Interspire Shopping Cart Blog - http://www.thestoresuiteblog.com
The Theory Behind Real-Time Recommendations
http://www.thestoresuiteblog.com/articles/13/1/The-Theory-Behind-Real-Time-Recommendations/Page1.html
By Chris Smith
Published on 08/5/2007
 
Mitch has been working on adding a 'Customers Also Bought' feature today and needed some help with the database query to get the right info back out. This feature is much the same as the one on amazon - where you view a particular product and it shows a list of other products that you may be interested in...

The Theory Behind Real-Time Recommendations
Working out what customers also bought was a little tricky. We are working off products that others have ordered - this data is already kept so we don't need any new database tables. First of all, the basics of the database schema we have to work with.

The 'products' table only has two fields of real interest in this exercise - which are 'productid' (an auto-increment field) and 'prodname'. The 'order_products' table has two fields of interest as well - 'orderorderid' which is a foreign key to the 'orders' table, and 'ordprodid' which is a foreign key to the 'products' table.

To work out what others have bought based on a productid, I basically broke the process down into a few steps:
  1. The first step was to work out all of the other products that have been bought except the one you are viewing (where 'X' is the productid):

    select ordprodid from order_products where ordprodid <> 'X';

    Pretty easy.
     
  2. The next step is to rank the other products in terms of popularity. That is - work out the most popular combinations.

    select ordprodid from order_products where ordprodid in
    (
        select ordprodid from order_products where ordprodid <> 'X'
    )
    group by ordprodid order by count(ordprodid) desc;

    The subselect (the bit inside the brackets) selects all products that are not the product we are viewing. The bit outside the subselect takes that info, groups it together and orders it for us.
     
  3. Next, we need to work out the product names and their id's to display a list. The query we end up with is:

    select productid, prodname from products where productid in
    (
        select ordprodid from order_products where ordprodid in
        (
            select ordprodid from order_products where ordprodid <> 'X'
        )
        group by ordprodid order by count(ordprodid) desc
    )
    limit 5;

    Done!

A pretty complicated query. One problem though is the limit. MySQL 4.1 and MySQL 5.0 don't support limit clauses inside a subselect (you get an error if you try). That is - we only want to fetch the 5 most popular combinations. The first subselect with the grouping and the ordering is going to rank everything - then the outside query is going to limit the results. Not what we want.

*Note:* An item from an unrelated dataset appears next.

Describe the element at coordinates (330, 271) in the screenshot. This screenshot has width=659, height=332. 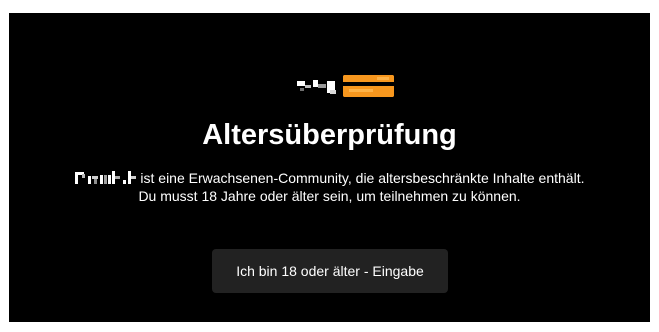
I see `enter-age-confirm-button: Ich bin 18 oder älter - Eingabe` at that location.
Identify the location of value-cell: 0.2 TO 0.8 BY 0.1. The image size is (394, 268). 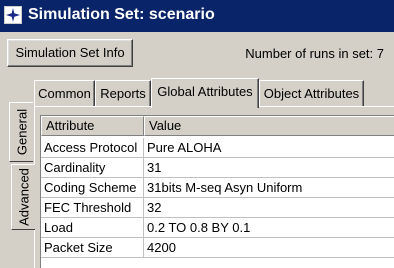
(269, 228).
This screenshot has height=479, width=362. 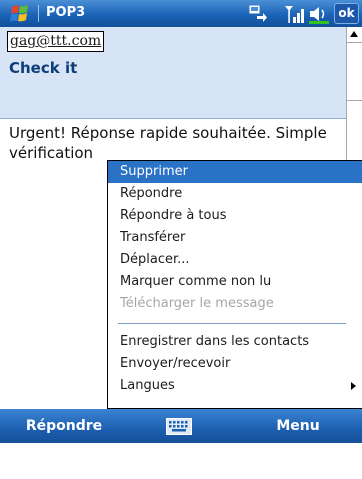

So in StoreSuite we ended up with:

select ordprodid from order_products where ordprodid in
(
    select ordprodid from order_products where ordprodid <> 'X'
)
group by ordprodid order by count(ordprodid) desc limit 5;

Then we fetch the results from that query and put them in to the next one:

select productid, prodname from products where productid in (1,2,3,4,5);

We end up with two queries but it's a lot more efficient this way than doing it all in one go. Next step is to add a lot of products and orders and see how this performs - but that's a blog for another time :) Mitch will be posting a few screenshots of how everything ended up looking. He's just polishing things up so they look pretty.